Remote sensing data from Landsat 5

Material

Landsat images were retrieved for the summer of 2006 (Landsat 5TM) and the summer of

1984/1988 (Landsat 5TM). All the Landsat TM/ETM+ data sets collected were geo-referenced to the UTM map format, zone 32, WGS84, using the control-point correction method with a root-mean square error of less than one pixel. The NDVI image processing was performed using ENVI image processing software. The geographic information analyses were performed on Arc Gis - Geographical Information system.

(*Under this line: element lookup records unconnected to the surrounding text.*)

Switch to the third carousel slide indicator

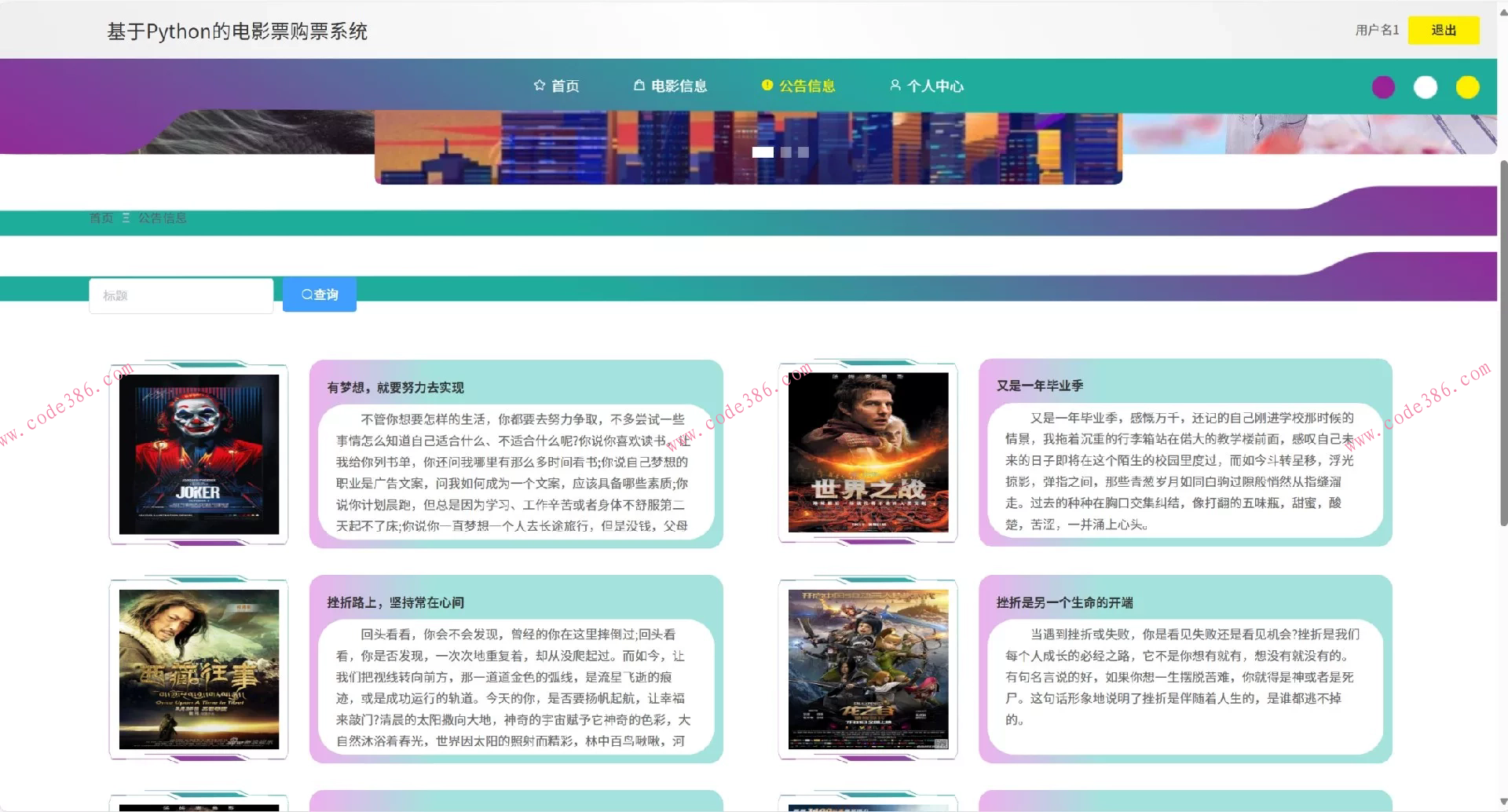click(x=803, y=152)
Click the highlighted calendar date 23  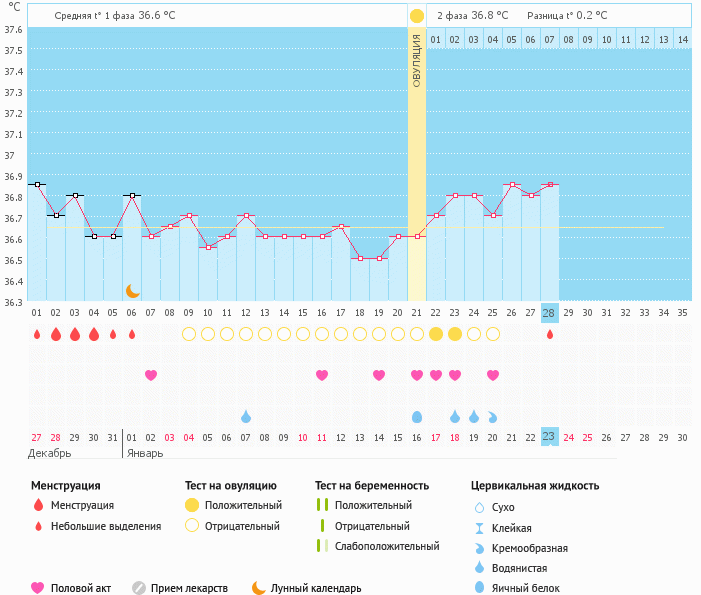pyautogui.click(x=549, y=437)
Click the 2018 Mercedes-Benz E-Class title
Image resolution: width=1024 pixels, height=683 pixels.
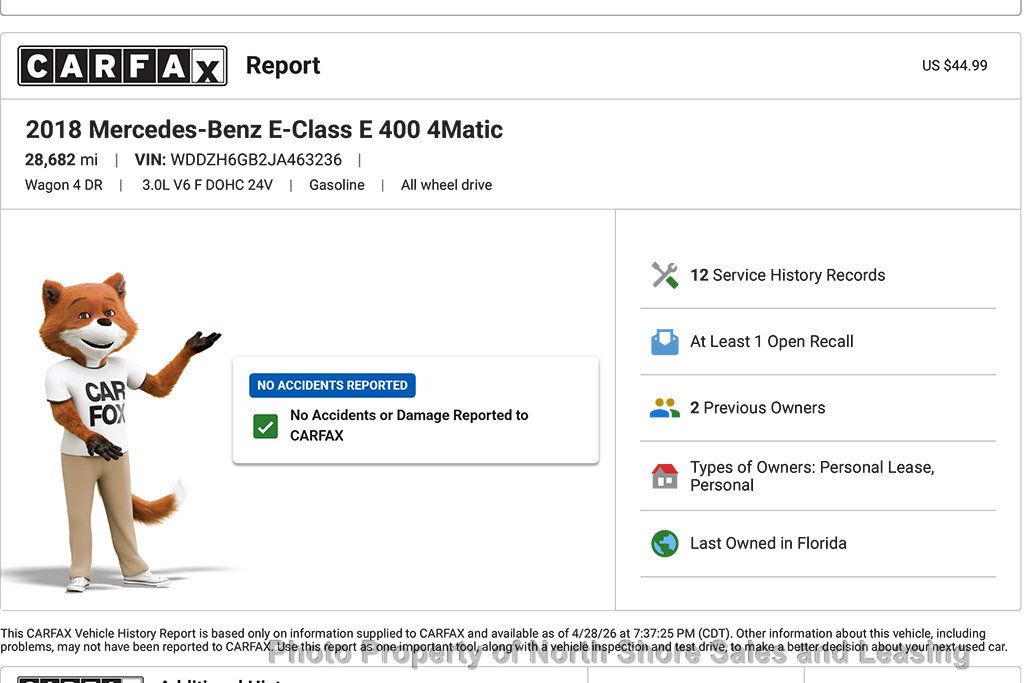tap(264, 129)
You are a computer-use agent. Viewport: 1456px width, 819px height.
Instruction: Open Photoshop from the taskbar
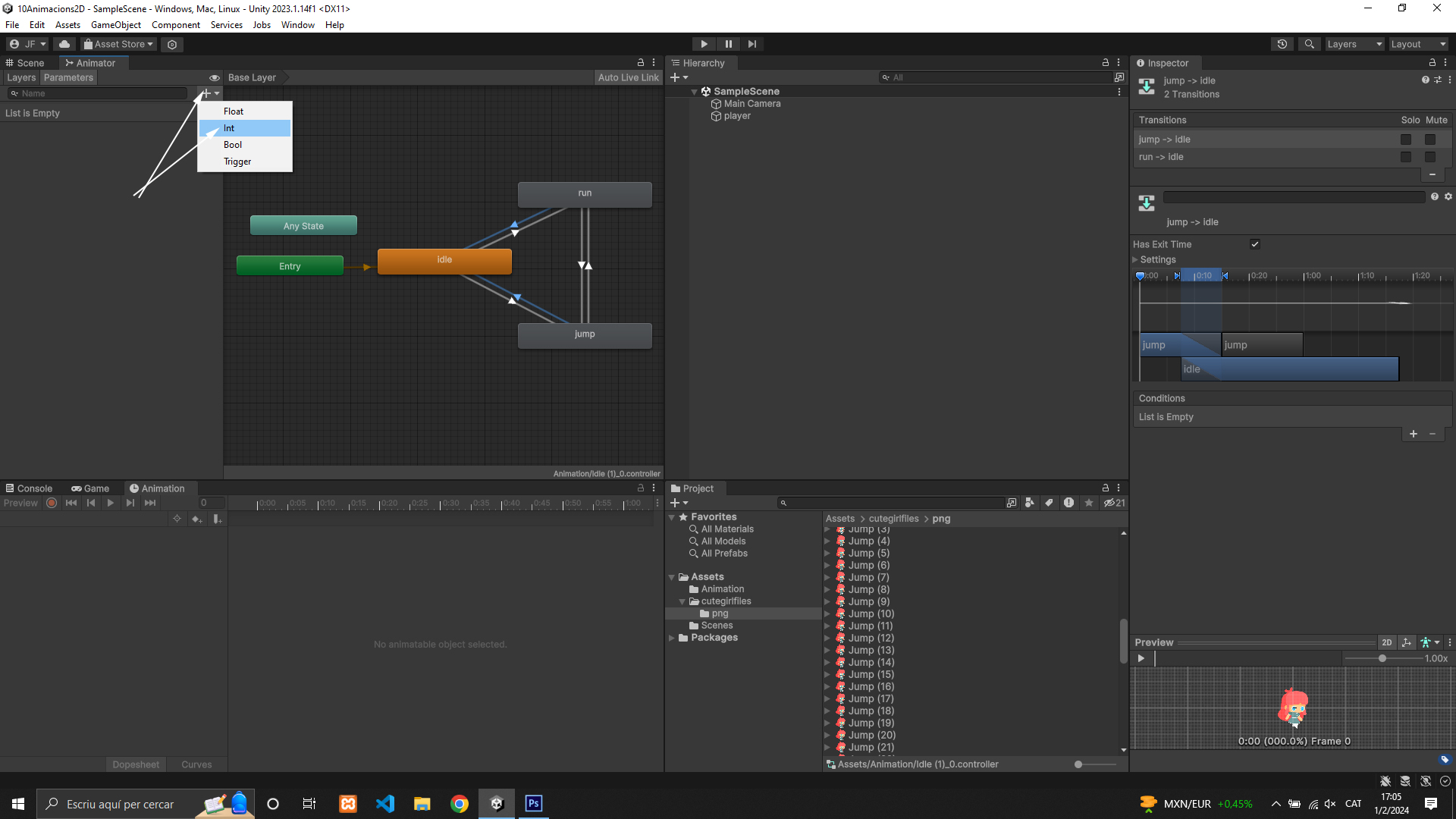coord(534,804)
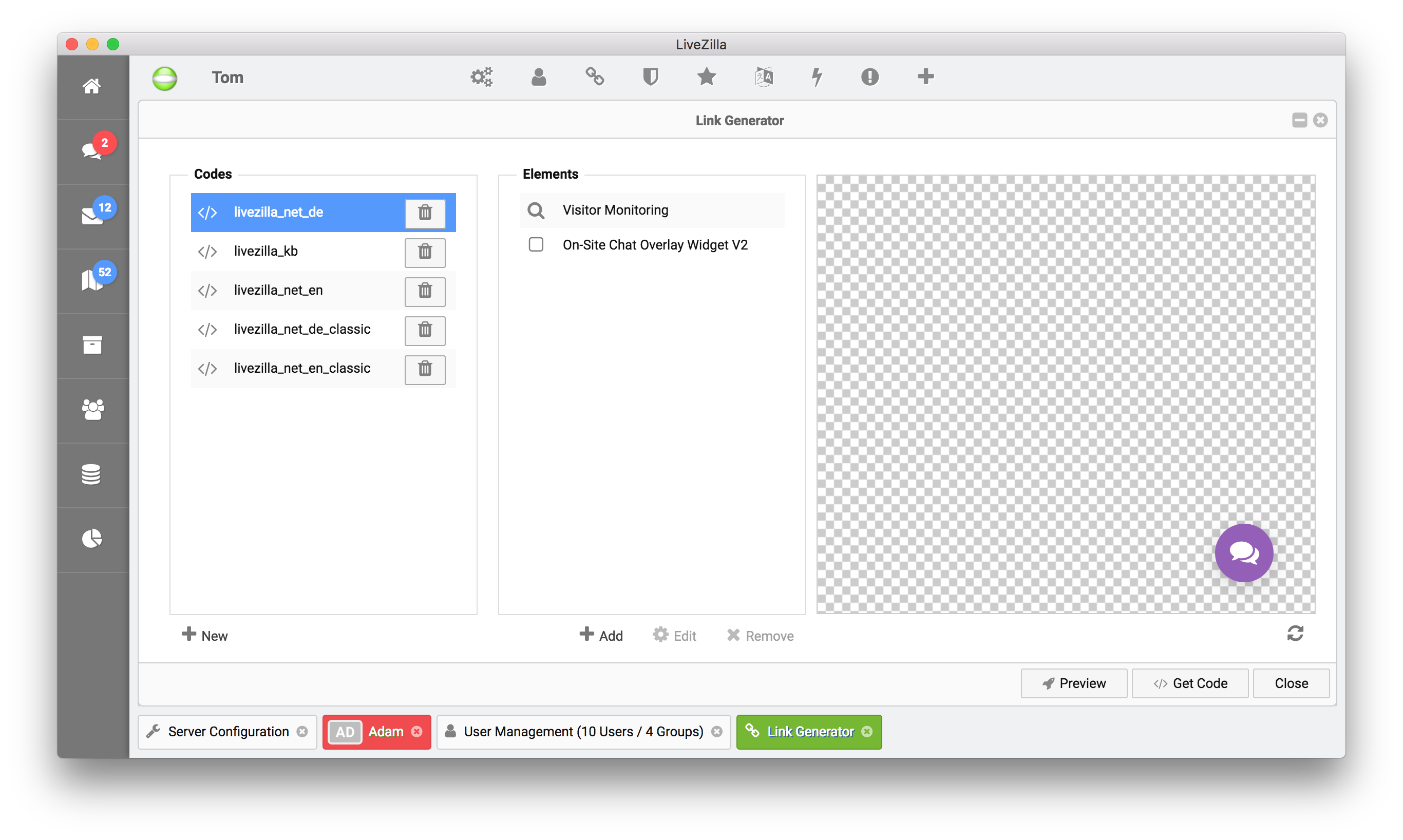The image size is (1403, 840).
Task: Select livezilla_net_en_classic code entry
Action: [x=301, y=369]
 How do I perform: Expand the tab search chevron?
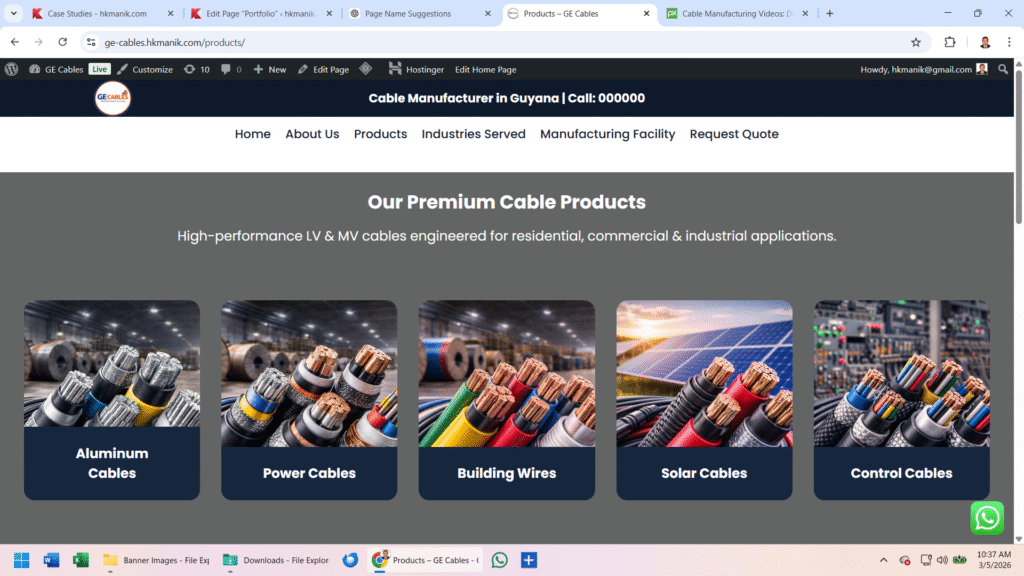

Various mathematical combinations of spectral channels have been applied as sensitive indicators of the presence and condition of green vegetation [19]. Most simple of the vegetation indices is the vegetation index (VI), defined as "the ratio between the near-infrared channel and the red channel". This equation has further been developed into the Normalised Difference Vegetation Index (NDVI). NDVI was found [19-21] to be a representative of plant assimilation condition and of its photosynthetic efficiency. NDVI is an indicator of the density of chlorophyll and leaf tissue calculated from the red and near infrared bands:

NDVI = (NIR-RED) / (NIR+RED)

In this equation NIR represents the Near Infrared band 4 (0.76-0.90 µm) of Landsat 5 and 7 and RED the corresponding band 3 (0.63-0.69 µm). NDVI gives values between -1 and + 1. Vegetated areas in general yield high values for these indices due to their high near infrared reflectance and low visible reflectance. Reflectance of cloud, snow and water is larger in the red than near infrared. Clouds and snowfields yield negative values while water has very low or slightly negative values. Rock and bare soil have approximately similar reflectance values in the red and near infrared channels, and results in indices near zero. A zero or close to zero means no vegetation. [22,23]. The NDVI is further used for deducing temporal changes in the vegetation cover. Temporal changes in NDVI are related to the seasonal changes in the amount of photosynthetic tissues; typically NDVI increases in spring, saturates at a certain point of greenness in summer and then declines in autumn, at mid to high latitudes. The NDVI equation has a simple, open loop structure. This renders the NDVI susceptible to large sources of error and uncertainty over variable atmospheric and soil background conditions, wetness, imaging geometry, and with changes within the canopy itself [21,22].